On Thursday (19 September), the Treasury released the final budget outcome for the 12 months to 30 June.
According to the budget outcome, the underlying cash deficit was $690 million for the 2018-19 financial year.
This represents $13.8 billion more than was estimated at the time of the 2018-19 budget in May 2018 and $4.2 billion more than it was forecast to be when this year’s budget was released in April.
The $0.7 billion underlying cash deficit represents zero per cent of gross domestic product (GDP).
This is the first time the budget has been “to balance” since the global financial crisis in 2007-08.
The Treasury outlined that this was largely the result of higher total receipts of $11.5 billion and lower total payments of $6.6 billion.
According to federal Treasurer Josh Frydenberg and Finance Minister Mathias Cormann, these were driven by “a growing economy with more jobs and stronger terms of trade than anticipated”.
However, 70 per cent of the $6.6 billion total cash savings was due to a significant underspend on the National Disability Insurance Scheme (NDIS).
While payments to the NDIS more than doubled in 2018-19 compared to the previous year (going from $4 billion in 2017-18 to $8.5 billion in 2018-19), it was $4.6 billion below what was expected, largely due to “slower than expected transition of participants into the NDIS and lower utilisation of participants’ individual support packages”.
Other savings came from:
- Lower-than-expected payments under the DisabilityCare Australia Fund (DCAF) as a result of ongoing negotiations on a DCAF National Partnership Agreement and reflecting payment schedules agreed with the states. This saved $1.3 billion.
- Lower-than-expected payments related to the provision of GST to the states and territories consistent with lower GST receipts, partly offset by the 2019-20 GST transitional top-up payment made in 2018-19. This saved $1.4 billion.
- Lower-than-estimated Family Tax Benefit payments, reflecting lower-than-expected annual average payment rates and reconciliation payments due to higher-than-projected income growth. This underspend totalled $700 million.
The budget outcome 2019
While real GDP grew by just 1.9 per cent in FY19, markedly lower than the forecast growth of 3 per cent, nominal GDP grew by 5.3 per cent over the year – significantly more than was forecast (3.75 per cent).
This was primarily the result of higher-than-assumed prices for key commodities, which more than offset the softer-than-expected real GDP growth.

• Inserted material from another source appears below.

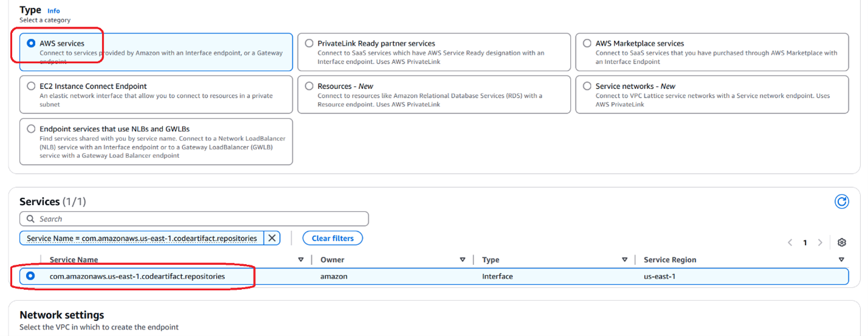868x336 pixels.
Task: Refresh the Services list
Action: click(841, 201)
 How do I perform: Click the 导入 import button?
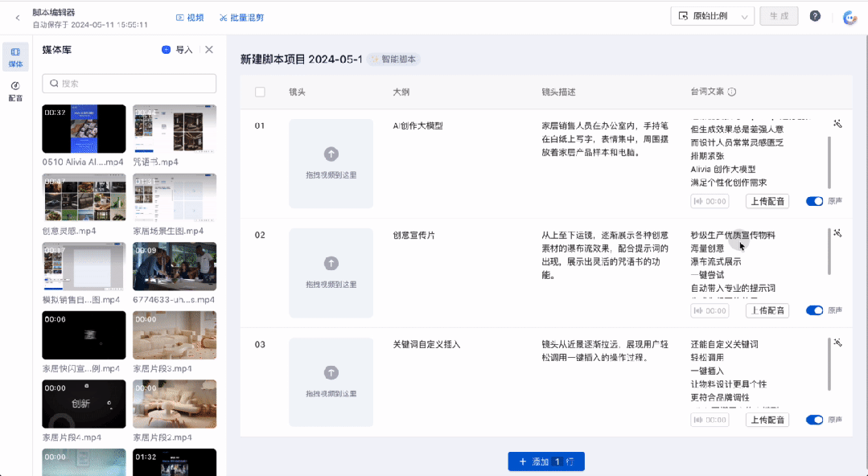pyautogui.click(x=177, y=50)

Labour market conditions also grew over estimates, rising by 2.6 per cent (equating to 300,000 additional jobs being created), through the year to June quarter 2019, above the 1.50 per cent forecast. However, wage growth was below estimates at 2.3 per cent (compared to 2.75 per cent).
The Treasurer and Finance Minister particularly highlighted that more than eight out of 10 jobs created in the last year were in full-time employment with the proportion of those of working age in welfare “at its lowest level in 30 years”.
Net Future Fund earnings, which are excluded from the underlying cash balance, were also found to be $4.3 billion higher than expected at the time of the 2018-19 budget.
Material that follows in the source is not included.